TASK REQUIREMENTS ::
From the records below, please print only the lines from the one containing "This screenshot has width=501, height=251." through the one containing "Given: Activate the Time Selection tool", both included. Skip the pictures.

EXTRACTED INFORMATION ::
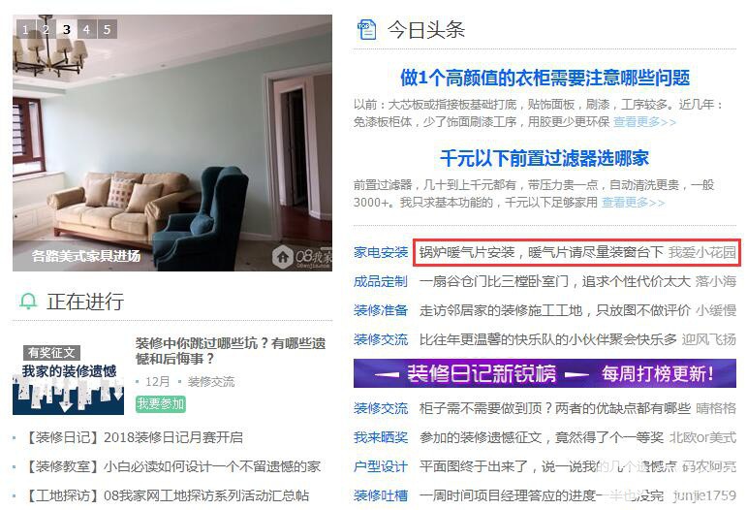Open the 2018装修日记月赛开启 post
This screenshot has height=510, width=747.
[x=133, y=437]
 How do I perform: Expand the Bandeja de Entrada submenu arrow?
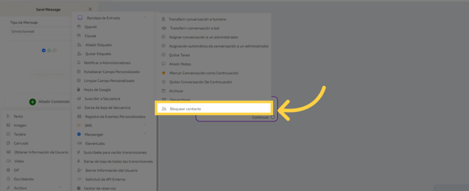145,18
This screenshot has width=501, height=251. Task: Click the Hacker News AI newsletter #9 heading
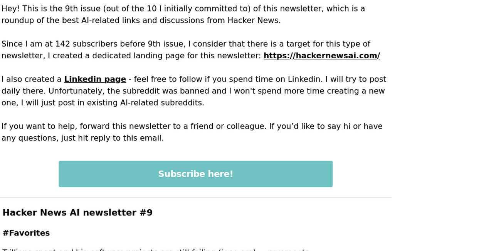tap(77, 213)
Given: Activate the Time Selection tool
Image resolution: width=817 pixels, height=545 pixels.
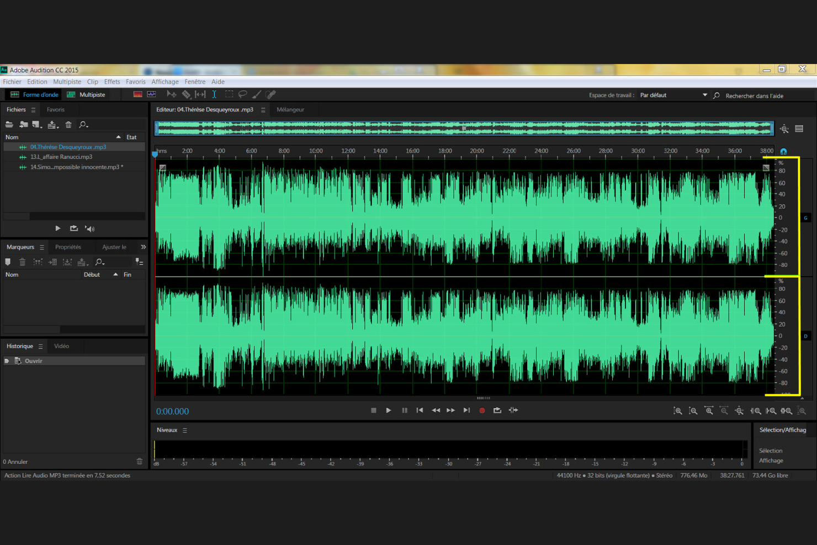Looking at the screenshot, I should coord(215,94).
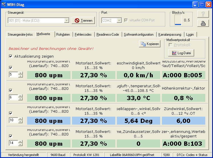
Task: Click the Trennen disconnect button
Action: (x=84, y=21)
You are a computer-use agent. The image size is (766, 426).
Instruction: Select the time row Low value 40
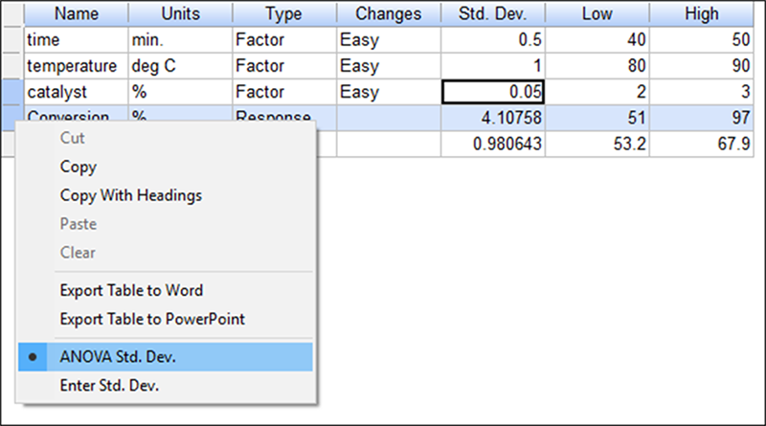point(597,40)
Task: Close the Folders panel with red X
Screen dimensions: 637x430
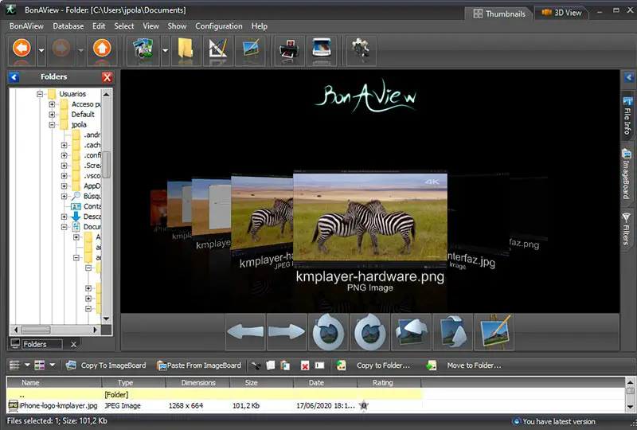Action: tap(107, 77)
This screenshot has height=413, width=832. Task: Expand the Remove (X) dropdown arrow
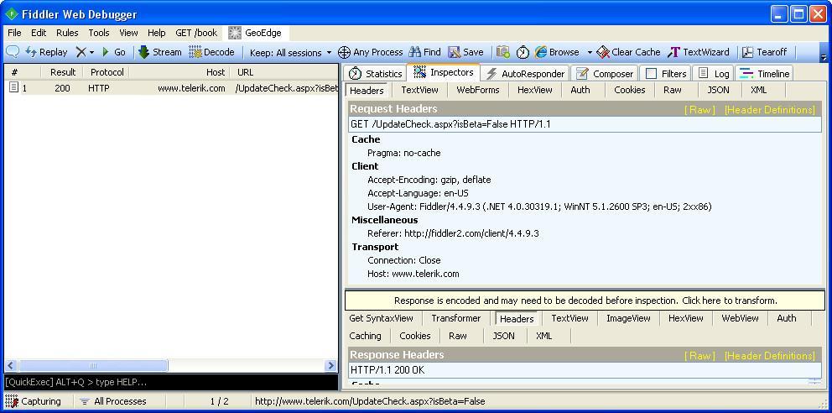coord(92,52)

SOLUTION TO THE EXERCISE ::
This screenshot has width=501, height=251. Task: Click the Hacker News AI newsletter #9 heading
tap(77, 213)
Given: Activate the Time Selection tool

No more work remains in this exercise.